FDA issued the revised draft guidance on 2 June to address common questions about health care economic information (HCEI) that companies are able to share with payors, formulary committees, and similar entities conducting healthcare economic analysis of their approved and cleared products and products before they've been approved or cleared by the agency. The document will replace a 2018 final guidance on the topic due to a congressional mandate and includes new considerations regarding medical device communication.
"Key changes from the 2018 final guidance include updates to reflect revised statutory text that makes the provisions in section 502(a) of the [Federal Food, Drug, and Cosmetic Act] FD&C Act regarding the communication of HCEI to payors applicable to devices," said FDA. "The guidance also includes updates to align its recommendations with the new section 502(gg) of the FD&C Act, which provides that a drug or device won’t be deemed misbranded under section 502(f)(1) because of certain truthful and not misleading information provided to payors."
As with the previous guidance, FDA noted that payors have stated that, in certain situations, they need information on medical products that have not yet received marketing authorization to plan for coverage and reimbursement decisions, including unapproved uses of the products, which may raise public health concerns. The agency said the guidance attempts to balance the needs of industry, payors, and other stakeholders, with its responsibility to protect public health.
"Some firms’ communications regarding unapproved medical products or unapproved uses of approved/cleared medical products may undermine substantial government interests related to health and safety," said FDA.
The agency added that sharing such information could affect the development of robust scientific data on safety and effectiveness, ensuring that the premarket review process addresses the safety and efficacy of each intended use, the integrity and reliability of the product's promotional materials, and lead to healthcare resources being diverted to ineffective treatment.

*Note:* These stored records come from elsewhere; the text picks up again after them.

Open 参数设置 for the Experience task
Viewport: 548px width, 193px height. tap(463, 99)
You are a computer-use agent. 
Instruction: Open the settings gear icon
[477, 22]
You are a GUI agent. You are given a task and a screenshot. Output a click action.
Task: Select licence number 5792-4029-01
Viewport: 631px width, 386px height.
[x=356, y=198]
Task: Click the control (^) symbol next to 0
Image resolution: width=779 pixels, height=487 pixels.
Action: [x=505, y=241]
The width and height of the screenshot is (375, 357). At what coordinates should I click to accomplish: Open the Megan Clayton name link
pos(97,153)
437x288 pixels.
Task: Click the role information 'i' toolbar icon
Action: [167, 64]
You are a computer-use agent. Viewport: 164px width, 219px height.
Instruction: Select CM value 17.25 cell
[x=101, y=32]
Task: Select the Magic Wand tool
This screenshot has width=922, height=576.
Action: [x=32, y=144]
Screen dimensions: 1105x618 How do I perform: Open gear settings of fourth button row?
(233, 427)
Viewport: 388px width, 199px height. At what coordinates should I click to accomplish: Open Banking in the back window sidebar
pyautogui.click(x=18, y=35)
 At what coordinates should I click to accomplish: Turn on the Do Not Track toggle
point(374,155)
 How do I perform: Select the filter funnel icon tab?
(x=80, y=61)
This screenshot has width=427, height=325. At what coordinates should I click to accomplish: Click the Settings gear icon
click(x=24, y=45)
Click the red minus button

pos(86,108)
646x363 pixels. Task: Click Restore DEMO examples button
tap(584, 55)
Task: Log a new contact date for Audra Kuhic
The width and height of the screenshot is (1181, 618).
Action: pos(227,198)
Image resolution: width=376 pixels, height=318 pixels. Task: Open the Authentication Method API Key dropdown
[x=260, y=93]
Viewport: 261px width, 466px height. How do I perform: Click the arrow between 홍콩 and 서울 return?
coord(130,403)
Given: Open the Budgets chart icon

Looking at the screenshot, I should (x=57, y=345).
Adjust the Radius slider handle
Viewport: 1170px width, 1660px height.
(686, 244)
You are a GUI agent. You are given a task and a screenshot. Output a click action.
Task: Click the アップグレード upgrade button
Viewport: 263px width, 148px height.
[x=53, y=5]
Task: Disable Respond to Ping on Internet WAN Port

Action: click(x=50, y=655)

"FDA recognizes that in certain instances, there can be tension between the public health interests directly advanced by the premarket review requirements and other important interests," said FDA. "For example, as previously discussed, FDA recognizes that in some situations, payors need to plan for and make coverage and reimbursement decisions for medical products and uses far in advance of the effective date of such decisions.
"In making decisions on a population basis, payors can draw on a range of expertise in multiple disciplines that allows them to critically evaluate information presented to them by firms, including an evaluation of the limitations and reliability of that information," the agency added. "FDA recognizes the value of payors receiving truthful and not misleading information about unapproved medical products and unapproved uses of approved/cleared medical products, as described in section 502(gg) of the FD&C Act, in order to inform their decision-making."
The draft guidance addresses questions such as what HCEI is and how it can be communicated, the appropriate scope of such communication for approved and cleared products, and for products that haven't received marketing authorization, and more.
Stakeholders can comment on the revised guidance on www.regulations.gov under docket no. FDA-2016-D-1307 until 3 August.